1. A força suave: suportação, paciência e mansidão
Em um mundo marcado pela impaciência e pela agressividade digital, o Papa recorda a necessidade de firmeza interior.
“Permanecer centrado, firme em Deus que ama e sustenta. […] É possível aguentar as contrariedades, as vicissitudes da vida e também as agressões dos outros.” (n. 112)
Ser paciente não é passividade. É resistência espiritual. É a paz que nasce da confiança, aquela que “ultrapassa toda a inteligência” (Fl 4,6).
Francisco adverte contra as “redes de violência verbal” que até mesmo católicos alimentam nas mídias sociais. Ele lembra:
“Mesmo nos media católicos […] tolera-se a difamação e a calúnia […] procurando compensar as próprias insatisfações descarregando furiosamente os desejos de vingança.” (n. 115)
A mansidão é o antídoto. O santo, ensina o Papa, “não gasta as suas energias a lamentar-se dos erros alheios” (n. 116).
Humildade, portanto, não é fraqueza — é força disciplinada. “A humildade só se pode enraizar no coração através das humilhações” (n. 118).
2. Alegria e sentido de humor: a santidade que sorri
O cristão autêntico não é sombrio. O Papa afirma sem hesitar:
“O santo é capaz de viver com alegria e sentido de humor. […] Ser cristão é ‘alegria no Espírito Santo’.” (n. 122)
A alegria de que fala Francisco não é passageira, nem fruto do consumo. É uma alegria sobrenatural, nascida da certeza de ser amado por Deus — mesmo nas cruzes diárias.
“Nada pode destruir a alegria sobrenatural, que sempre permanece como um feixe de luz que nasce da certeza pessoal de sermos infinitamente amados.” (n. 125)
Francisco também recupera o valor do humor espiritual, tão presente em santos como São Filipe Néri e São Tomás More.
A verdadeira santidade é leve, espontânea, cheia de gratidão e capaz de rir de si mesma.
“O mau humor não é sinal de santidade: ‘lança fora do teu coração a tristeza’.” (n. 126)
3. Ousadia e ardor: a santidade em movimento
Santidade é coragem. É ir além do conforto.
“A santidade é parresia: é ousadia, é impulso evangelizador que deixa uma marca neste mundo.” (n. 129)
Francisco denuncia a falta de ardor na evangelização, “uma carência grave porque provém de dentro” (n. 130).
Ele desafia o medo e o cálculo: “O que fica fechado acaba cheirando a mofo” (n. 133).

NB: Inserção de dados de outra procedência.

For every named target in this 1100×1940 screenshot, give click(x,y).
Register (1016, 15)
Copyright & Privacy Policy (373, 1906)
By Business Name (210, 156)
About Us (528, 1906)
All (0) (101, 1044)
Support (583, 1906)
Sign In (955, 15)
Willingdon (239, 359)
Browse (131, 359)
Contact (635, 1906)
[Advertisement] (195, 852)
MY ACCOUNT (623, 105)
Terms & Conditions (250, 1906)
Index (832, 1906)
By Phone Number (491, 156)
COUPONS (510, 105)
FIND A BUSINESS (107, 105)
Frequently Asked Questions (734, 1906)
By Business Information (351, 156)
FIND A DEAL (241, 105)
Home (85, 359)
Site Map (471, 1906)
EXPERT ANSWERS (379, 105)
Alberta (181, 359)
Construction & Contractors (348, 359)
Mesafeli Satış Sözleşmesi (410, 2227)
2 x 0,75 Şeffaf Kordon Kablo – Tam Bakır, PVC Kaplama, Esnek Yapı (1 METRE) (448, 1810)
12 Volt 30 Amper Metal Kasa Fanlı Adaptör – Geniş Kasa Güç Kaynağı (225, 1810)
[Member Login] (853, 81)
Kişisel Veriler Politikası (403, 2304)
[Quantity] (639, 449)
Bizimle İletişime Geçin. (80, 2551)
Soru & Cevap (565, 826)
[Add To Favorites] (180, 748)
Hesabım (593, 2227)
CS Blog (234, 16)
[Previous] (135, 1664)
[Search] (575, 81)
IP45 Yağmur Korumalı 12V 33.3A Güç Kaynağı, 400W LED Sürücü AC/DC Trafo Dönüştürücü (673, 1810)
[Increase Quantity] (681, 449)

O Santo Padre recorda que Deus é sempre novidade, e que a missão cristã é dinâmica:
“Deus não tem medo! […] Se ousarmos ir às periferias, lá O encontraremos: Ele já estará lá.” (n. 135)
Santidade, portanto, é caminhar. É sair de si mesmo — não para conquistar, mas para servir.
4. Santidade em comunidade: o caminho a dois
Contra o individualismo contemporâneo, Francisco enfatiza:
“A santificação é um caminho comunitário, que se deve fazer dois a dois.” (n. 141)
A Igreja canonizou comunidades inteiras, recorda ele: dos mártires japoneses aos trapistas de Tibhirine.
A vida fraterna, mesmo com suas tensões, é escola de santidade.
“Viver e trabalhar com outros é um caminho de crescimento espiritual.” (n. 141)
O Papa descreve a beleza dos “pequenos detalhes” do amor: preparar o fogo, cuidar do outro, dividir o pão.
“A comunidade, que guarda os pequenos detalhes do amor […] é lugar da presença do Ressuscitado.” (n. 145)
5. Em oração constante: a fonte da vida interior
Sem oração, não há santidade. Francisco é categórico:
“Não acredito na santidade sem oração.” (n. 147)
A oração, porém, não é fuga, mas abertura à transcendência no meio da vida comum.
“Quando comes, bebes, conversas com outros, ou em qualquer outra coisa que faças, sempre deseja a Deus e prende a Ele o teu coração.” (n. 148)
Ele retoma a lição de Santa Teresa d’Ávila:
“A oração é uma relação íntima de amizade, permanecendo muitas vezes a sós com Quem sabemos que nos ama.” (n. 149)
No silêncio, o discípulo escuta, discerne e aprende. É nesse diálogo interior que a vida se transforma.
“Se não escutarmos, todas as nossas palavras serão apenas rumores que não servem para nada.” (n. 150)
A santidade possível — aqui e agora
A Gaudete et Exsultate é um convite a viver de modo extraordinário o ordinário.
Santidade, como mostra o Papa Francisco, é suportar com mansidão, alegrar-se sem perder o realismo, ousar sem medo, amar em comunidade e rezar com constância.
Em um tempo fragmentado, esta é a mais profunda das revoluções: a de um coração pacificado, alegre, corajoso e orante — um coração santo.